Record excerpts
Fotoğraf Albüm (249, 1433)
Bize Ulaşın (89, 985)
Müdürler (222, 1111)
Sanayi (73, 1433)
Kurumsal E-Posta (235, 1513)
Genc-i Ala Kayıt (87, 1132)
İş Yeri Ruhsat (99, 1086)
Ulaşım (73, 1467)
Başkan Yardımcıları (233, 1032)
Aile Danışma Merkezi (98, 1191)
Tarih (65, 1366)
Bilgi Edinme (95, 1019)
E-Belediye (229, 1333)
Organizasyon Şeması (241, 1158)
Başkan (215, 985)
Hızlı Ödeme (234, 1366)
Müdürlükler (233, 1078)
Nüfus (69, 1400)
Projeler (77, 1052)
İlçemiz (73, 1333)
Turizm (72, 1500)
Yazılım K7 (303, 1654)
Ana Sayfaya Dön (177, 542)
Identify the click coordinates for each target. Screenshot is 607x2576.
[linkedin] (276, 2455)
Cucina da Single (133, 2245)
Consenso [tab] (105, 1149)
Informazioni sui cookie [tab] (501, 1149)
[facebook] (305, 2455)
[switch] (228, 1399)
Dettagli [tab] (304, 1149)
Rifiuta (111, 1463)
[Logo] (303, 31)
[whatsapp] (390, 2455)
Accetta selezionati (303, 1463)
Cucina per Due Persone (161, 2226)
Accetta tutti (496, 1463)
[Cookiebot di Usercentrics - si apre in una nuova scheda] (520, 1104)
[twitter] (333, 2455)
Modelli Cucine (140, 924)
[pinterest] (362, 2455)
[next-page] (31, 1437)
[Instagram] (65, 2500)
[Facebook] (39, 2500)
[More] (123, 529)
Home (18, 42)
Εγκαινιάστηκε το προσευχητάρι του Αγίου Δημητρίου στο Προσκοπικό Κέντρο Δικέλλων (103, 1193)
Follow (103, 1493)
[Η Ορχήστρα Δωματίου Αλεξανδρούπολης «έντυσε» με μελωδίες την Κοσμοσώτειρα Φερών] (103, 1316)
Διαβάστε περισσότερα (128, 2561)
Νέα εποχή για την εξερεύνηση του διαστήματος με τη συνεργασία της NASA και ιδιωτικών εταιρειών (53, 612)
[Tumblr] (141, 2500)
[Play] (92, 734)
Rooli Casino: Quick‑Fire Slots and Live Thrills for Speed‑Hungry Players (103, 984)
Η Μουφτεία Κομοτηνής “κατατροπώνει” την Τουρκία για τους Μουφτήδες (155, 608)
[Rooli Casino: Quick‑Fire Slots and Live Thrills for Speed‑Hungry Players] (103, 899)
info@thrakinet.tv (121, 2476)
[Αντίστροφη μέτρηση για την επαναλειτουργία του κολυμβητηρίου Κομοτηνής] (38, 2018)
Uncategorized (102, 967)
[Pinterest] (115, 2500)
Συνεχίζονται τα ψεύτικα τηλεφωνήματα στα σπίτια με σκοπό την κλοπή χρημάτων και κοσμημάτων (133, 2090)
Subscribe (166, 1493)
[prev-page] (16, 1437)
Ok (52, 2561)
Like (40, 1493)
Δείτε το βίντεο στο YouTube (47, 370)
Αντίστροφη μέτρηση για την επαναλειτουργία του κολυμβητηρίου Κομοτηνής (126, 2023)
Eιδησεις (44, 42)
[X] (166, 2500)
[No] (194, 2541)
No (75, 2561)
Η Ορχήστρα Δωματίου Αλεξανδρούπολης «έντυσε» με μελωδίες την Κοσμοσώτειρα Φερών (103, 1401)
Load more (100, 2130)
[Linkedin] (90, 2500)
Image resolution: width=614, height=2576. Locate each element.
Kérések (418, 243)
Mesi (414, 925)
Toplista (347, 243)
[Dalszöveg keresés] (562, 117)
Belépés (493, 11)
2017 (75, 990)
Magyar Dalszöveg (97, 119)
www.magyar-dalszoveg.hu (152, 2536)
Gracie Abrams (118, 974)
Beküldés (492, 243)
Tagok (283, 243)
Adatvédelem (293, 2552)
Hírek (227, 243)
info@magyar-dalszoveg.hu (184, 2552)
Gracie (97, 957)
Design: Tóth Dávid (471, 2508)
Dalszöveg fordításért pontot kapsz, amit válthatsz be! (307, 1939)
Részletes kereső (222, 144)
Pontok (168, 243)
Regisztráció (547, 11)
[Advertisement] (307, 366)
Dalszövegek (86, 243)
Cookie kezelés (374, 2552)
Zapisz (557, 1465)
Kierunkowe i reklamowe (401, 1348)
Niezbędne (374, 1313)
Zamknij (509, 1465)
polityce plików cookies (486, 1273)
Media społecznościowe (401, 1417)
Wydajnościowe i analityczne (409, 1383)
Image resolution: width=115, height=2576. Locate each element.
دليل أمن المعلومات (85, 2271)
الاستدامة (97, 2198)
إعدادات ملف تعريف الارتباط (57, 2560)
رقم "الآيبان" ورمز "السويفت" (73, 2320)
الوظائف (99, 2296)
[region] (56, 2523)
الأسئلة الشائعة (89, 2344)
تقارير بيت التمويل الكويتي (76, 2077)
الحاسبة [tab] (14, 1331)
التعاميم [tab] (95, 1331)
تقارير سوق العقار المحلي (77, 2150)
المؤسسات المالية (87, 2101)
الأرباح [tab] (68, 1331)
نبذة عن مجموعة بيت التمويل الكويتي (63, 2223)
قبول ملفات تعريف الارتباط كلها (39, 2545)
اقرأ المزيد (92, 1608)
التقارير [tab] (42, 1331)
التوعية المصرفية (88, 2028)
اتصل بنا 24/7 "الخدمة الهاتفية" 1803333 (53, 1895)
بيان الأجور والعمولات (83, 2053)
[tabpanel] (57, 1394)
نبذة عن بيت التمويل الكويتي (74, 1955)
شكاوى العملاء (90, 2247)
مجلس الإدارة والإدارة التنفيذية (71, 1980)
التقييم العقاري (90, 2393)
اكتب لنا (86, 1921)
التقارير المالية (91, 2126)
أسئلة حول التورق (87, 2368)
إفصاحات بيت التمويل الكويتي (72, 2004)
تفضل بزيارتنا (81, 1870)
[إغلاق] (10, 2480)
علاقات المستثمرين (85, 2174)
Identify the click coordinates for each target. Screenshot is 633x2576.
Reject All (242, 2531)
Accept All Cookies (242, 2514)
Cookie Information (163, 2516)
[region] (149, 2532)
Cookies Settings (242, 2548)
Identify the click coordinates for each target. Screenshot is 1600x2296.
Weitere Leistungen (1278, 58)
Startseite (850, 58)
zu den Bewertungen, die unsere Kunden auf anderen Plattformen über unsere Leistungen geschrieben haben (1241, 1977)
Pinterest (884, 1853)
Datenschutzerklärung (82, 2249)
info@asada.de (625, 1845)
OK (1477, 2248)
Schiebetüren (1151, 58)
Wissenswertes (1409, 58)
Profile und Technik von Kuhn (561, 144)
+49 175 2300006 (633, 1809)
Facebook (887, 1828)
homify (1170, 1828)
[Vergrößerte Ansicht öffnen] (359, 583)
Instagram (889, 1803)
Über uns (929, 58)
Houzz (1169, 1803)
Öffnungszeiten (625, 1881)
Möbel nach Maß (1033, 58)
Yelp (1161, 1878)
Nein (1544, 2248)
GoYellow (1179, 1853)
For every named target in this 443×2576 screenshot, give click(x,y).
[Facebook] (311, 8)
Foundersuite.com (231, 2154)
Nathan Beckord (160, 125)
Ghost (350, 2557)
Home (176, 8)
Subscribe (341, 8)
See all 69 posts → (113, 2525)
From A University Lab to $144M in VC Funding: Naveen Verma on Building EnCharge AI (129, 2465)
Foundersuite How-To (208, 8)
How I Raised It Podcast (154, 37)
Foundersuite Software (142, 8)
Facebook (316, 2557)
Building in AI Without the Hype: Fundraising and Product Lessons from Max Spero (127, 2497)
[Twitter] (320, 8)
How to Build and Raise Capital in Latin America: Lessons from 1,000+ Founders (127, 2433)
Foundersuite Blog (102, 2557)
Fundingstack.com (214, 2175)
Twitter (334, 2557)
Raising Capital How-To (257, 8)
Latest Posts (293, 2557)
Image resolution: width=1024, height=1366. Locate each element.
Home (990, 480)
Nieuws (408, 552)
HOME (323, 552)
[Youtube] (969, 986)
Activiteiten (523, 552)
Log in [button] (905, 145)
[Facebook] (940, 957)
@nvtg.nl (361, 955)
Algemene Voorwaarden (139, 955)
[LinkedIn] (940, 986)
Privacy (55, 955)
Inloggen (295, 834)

Your task
What is needed is an exact copy of the entries above, from the first line through the line holding "Accetta tutti (496, 1463)", with both of those lines kept; please give nothing else.

Your response
Fotoğraf Albüm (249, 1433)
Bize Ulaşın (89, 985)
Müdürler (222, 1111)
Sanayi (73, 1433)
Kurumsal E-Posta (235, 1513)
Genc-i Ala Kayıt (87, 1132)
İş Yeri Ruhsat (99, 1086)
Ulaşım (73, 1467)
Başkan Yardımcıları (233, 1032)
Aile Danışma Merkezi (98, 1191)
Tarih (65, 1366)
Bilgi Edinme (95, 1019)
E-Belediye (229, 1333)
Organizasyon Şeması (241, 1158)
Başkan (215, 985)
Hızlı Ödeme (234, 1366)
Müdürlükler (233, 1078)
Nüfus (69, 1400)
Projeler (77, 1052)
İlçemiz (73, 1333)
Turizm (72, 1500)
Yazılım K7 (303, 1654)
Ana Sayfaya Dön (177, 542)
Identify the click coordinates for each target. Screenshot is 607x2576.
[linkedin] (276, 2455)
Cucina da Single (133, 2245)
Consenso [tab] (105, 1149)
Informazioni sui cookie [tab] (501, 1149)
[facebook] (305, 2455)
[switch] (228, 1399)
Dettagli [tab] (304, 1149)
Rifiuta (111, 1463)
[Logo] (303, 31)
[whatsapp] (390, 2455)
Accetta selezionati (303, 1463)
Cucina per Due Persone (161, 2226)
Accetta tutti (496, 1463)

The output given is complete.